There are plenty of good reasons to utter the words “lets just be friends” after a first date. Perhaps there was no chemistry or a lack of shared interests, or maybe he was just a little bit of a dick. Regardless of what your reasoning to either call or not call him again, his HIV status shouldn’t be a factor.
HIV isn’t one of the variables that determine whether you and your partner are an emotional and physical match. It is merely a measure of logistics and science. If all of the other elements of a relationship seem to be clicking – sexual attraction, similar tastes, and a mutual like for each other’s weirdness – both of you would be a fool to let mismatched statuses get in the way.
However, there are a few things you should be know when starting a relationship with an HIV-positive guy. Pay attention, and you two may live happily ever after – or at least not break up over HIV.
1. If you have a question, don’t be afraid to ask.
You may be worried that a question or concern you have may hurt his feelings. Don’t be. People living with HIV understand that you may have fears or trepidations, especially if you're dating someone with HIV for the first time (at least, the first time that you know about). So when in doubt, ask as many questions as you like. He will be happy that you feel comfortable talking about it with him and, more than likely, will be able to allay any worry you may have. What will hurt his feelings is if you make assumptions and don’t give him the benefit of the doubt. Speak up.
2. Don’t assume that you are the only one who is afraid.
Just because he was upfront and honest with you about his status, doesn’t mean he is a pro at dating while HIV-positive. He may have just as many fears or concerns as you do. Don’t just assume that if you are comfortable with something, whether is a sexual or social situation or somewhere in between, that he is too.
3. Respect his privacy.
If he respected you enough to tell about his status you right away, respect him enough to keep his status to yourself. Talk to your friends about how he makes you feel or how good the kisses are. But unless you have talked with him about it first, leave HIV off the coffee talk agenda. You won’t have to keep his status a secret from the people whom you are closest to forever, but ask yourself if you would want him to share something so personal with his friends when the two of you are still getting to know each other.

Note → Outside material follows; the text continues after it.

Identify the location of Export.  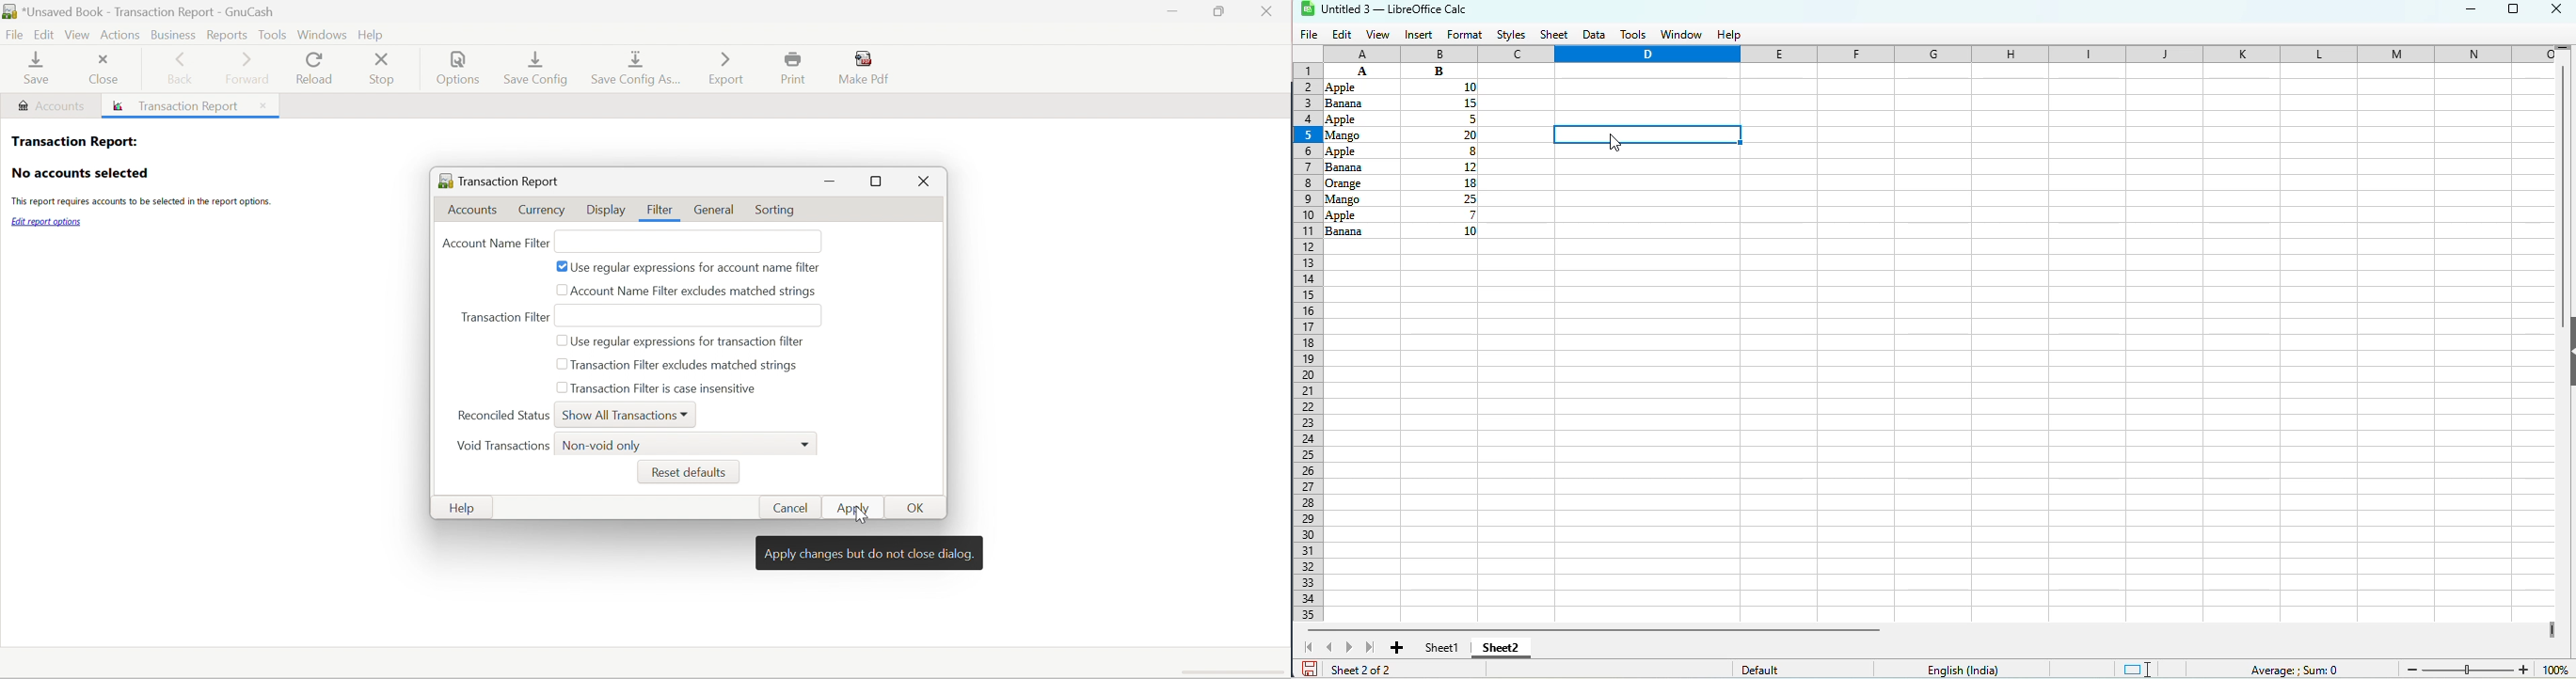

4. Don’t worry about what other people think.
The good news is that rumors have a zero percent chance of transmitting the virus. Don’t worry about whether people will or won't assume you are HIV-positive. Instead, worry about whether or not he makes you laugh, likes the things you like, and is good in bed. There will always be people who talk negatively about you, no matter what or who you are doing. So make them jealous by making yourself happy and not giving a damn about what others think.
5. Don’t hold back.
As long as the two of you are honest with your feelings, he won't break and you won't become HIV-positive. Have fun, date with abandon and don’t limit yourself from the potential of a great relationship, HIV be damned.